▶ _Provided data_
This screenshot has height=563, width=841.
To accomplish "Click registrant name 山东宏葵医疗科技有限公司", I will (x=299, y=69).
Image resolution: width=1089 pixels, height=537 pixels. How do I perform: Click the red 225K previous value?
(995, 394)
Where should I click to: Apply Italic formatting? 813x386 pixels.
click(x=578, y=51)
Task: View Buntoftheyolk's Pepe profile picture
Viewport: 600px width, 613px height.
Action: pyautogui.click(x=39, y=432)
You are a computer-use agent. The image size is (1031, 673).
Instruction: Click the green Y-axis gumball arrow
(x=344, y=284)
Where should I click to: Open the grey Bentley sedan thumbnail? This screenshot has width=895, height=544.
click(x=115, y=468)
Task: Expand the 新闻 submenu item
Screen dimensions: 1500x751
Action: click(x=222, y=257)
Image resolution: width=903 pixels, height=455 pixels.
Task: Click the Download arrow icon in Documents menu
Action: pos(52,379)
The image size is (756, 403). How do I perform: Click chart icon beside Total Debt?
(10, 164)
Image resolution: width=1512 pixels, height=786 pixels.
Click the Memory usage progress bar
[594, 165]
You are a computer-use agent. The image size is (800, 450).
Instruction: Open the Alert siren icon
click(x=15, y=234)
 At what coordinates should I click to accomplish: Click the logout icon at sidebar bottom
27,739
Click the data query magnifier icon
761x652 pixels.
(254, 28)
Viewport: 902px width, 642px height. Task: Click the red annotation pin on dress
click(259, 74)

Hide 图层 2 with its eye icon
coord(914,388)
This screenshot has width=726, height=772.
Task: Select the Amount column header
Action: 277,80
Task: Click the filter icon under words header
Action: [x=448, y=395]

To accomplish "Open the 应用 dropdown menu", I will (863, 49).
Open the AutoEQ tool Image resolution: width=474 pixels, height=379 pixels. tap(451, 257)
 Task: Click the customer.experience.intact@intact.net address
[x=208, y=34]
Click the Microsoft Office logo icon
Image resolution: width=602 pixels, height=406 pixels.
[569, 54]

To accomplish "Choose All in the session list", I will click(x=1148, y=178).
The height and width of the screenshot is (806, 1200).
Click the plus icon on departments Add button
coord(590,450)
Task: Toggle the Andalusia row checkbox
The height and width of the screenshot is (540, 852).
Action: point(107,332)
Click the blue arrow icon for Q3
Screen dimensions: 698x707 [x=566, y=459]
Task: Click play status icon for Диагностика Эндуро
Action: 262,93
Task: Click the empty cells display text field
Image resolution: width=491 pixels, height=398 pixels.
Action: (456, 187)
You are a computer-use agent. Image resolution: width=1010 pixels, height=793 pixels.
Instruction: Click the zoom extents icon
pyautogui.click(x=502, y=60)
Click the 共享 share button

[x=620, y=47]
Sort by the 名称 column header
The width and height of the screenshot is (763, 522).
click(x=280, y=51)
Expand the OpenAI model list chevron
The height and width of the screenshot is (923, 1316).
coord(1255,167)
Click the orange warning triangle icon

▶ _Task to carry out_
Every line in the listing above that mentions "agent" should be returned.

▶ _Reply to the task_
You are a computer-use agent. The image size is (1031, 673).
You are a computer-use agent. The image size is (800, 450).
You are a computer-use agent. Image resolution: width=1010 pixels, height=793 pixels.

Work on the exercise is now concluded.